When Eisenhower said this, he put it in the context of winning a battle. Everyone from the soldiers to the officers have a common knowledge of their capabilities, their training, of the enemy, and of their goal, which is ultimately to win and/or advance. And probably the most important part is that they know they can rely on each other and trust one another to meet their commitments and areas of cooperation. When it comes to our business, we need to have the same thing. We need to be on a ‘similar’ level of education and training. We need transparancy and trust. We need a shared vision so we can all meet at the same place.

A (Re)new(ed) Hope

There’s so much I can write here, and I plan to write a number of posts about all I’ve learned (or as much as I can get to). But I’ll close this one with this: I have a renewed hope. I’m proud of what the team has accomplished so far and where our sub organization has accomplished. But some days I’ve felt like we we’re beginning to flat line in terms of growth and becomming more agile. Like we were destined to reach almost agile, never actually obtaining steady growth.

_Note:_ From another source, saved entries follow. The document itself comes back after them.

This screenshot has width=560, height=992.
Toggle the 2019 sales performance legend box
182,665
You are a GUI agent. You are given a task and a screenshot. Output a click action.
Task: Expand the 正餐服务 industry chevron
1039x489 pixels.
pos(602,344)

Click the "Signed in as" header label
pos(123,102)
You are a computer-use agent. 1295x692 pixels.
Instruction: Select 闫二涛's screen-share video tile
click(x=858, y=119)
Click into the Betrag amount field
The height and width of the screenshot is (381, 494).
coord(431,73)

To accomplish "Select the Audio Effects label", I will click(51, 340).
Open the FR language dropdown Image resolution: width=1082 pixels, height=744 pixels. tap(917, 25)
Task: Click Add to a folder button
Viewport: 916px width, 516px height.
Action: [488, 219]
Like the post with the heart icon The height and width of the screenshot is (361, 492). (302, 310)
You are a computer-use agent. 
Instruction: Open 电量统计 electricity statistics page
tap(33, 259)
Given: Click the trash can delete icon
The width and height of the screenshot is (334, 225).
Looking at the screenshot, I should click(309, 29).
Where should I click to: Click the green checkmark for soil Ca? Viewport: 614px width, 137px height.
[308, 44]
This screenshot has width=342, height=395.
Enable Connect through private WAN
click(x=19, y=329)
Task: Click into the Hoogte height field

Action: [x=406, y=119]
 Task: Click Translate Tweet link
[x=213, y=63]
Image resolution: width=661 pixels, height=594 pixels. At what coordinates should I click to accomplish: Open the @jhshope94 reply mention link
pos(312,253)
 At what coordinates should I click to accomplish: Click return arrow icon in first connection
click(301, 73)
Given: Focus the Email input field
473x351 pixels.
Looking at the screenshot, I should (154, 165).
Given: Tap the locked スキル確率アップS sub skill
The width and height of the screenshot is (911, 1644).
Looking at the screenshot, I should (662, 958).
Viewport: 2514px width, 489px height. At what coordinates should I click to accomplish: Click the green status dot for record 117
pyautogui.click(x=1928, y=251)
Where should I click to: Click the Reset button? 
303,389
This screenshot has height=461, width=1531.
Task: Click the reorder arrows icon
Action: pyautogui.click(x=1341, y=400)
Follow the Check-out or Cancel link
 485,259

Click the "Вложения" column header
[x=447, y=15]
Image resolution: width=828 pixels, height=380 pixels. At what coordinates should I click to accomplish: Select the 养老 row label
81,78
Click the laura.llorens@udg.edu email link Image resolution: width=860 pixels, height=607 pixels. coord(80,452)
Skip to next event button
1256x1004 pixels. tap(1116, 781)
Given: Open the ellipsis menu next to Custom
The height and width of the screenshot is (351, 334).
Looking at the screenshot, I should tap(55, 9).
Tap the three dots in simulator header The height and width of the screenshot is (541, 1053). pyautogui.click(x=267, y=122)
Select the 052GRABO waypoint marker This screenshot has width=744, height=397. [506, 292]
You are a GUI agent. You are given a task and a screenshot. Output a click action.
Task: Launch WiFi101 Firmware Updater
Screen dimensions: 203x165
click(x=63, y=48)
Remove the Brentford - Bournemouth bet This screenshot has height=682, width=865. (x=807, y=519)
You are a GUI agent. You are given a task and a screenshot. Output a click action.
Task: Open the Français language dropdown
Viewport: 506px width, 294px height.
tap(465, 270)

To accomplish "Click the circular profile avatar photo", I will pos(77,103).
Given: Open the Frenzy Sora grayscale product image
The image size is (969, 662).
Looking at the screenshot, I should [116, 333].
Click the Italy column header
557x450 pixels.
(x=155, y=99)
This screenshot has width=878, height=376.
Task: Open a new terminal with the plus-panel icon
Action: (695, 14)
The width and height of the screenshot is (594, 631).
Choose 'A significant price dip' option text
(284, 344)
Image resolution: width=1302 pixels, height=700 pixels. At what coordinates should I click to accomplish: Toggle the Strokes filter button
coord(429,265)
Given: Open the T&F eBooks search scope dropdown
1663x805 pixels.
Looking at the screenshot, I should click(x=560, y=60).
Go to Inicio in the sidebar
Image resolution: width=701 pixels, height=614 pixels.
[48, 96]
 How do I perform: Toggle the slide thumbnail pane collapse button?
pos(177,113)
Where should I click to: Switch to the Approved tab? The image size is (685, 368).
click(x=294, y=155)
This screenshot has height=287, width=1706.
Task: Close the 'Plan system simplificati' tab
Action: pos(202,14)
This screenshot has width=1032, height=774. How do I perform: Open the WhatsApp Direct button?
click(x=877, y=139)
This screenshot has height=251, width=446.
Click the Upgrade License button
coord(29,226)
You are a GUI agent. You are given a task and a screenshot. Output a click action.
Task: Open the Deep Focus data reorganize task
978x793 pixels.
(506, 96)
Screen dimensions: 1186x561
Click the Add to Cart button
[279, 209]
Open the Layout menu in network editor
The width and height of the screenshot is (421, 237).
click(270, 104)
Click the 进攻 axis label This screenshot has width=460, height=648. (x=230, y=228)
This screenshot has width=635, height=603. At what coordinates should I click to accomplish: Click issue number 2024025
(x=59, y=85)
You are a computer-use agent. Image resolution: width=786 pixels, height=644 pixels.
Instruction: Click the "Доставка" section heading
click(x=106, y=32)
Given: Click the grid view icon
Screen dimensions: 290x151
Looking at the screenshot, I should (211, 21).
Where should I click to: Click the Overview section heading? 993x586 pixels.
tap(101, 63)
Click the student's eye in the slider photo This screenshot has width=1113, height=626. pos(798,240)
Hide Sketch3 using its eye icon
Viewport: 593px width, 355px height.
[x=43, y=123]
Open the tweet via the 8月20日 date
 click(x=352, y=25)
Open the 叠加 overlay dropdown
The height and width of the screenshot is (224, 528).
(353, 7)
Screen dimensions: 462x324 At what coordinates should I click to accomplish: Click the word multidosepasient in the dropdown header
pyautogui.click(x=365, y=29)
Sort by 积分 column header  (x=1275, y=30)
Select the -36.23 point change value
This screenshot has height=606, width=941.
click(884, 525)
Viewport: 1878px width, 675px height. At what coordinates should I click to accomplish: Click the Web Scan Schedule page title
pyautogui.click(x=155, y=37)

Now I see that it’s not only possible, but that people have gone beyond. That agile teams out there have gone beyond and moved onto models and techniques that honestly sound like business sci-fi. And what’s more is I feel like I see how a team can get there. It’s actually extemely straight-forward. But just like it says in the scrum guide: It’s “lightweight”, “simple to understand”, but “difficult to understand”.

And you know what? That’s ok. I say “game on”.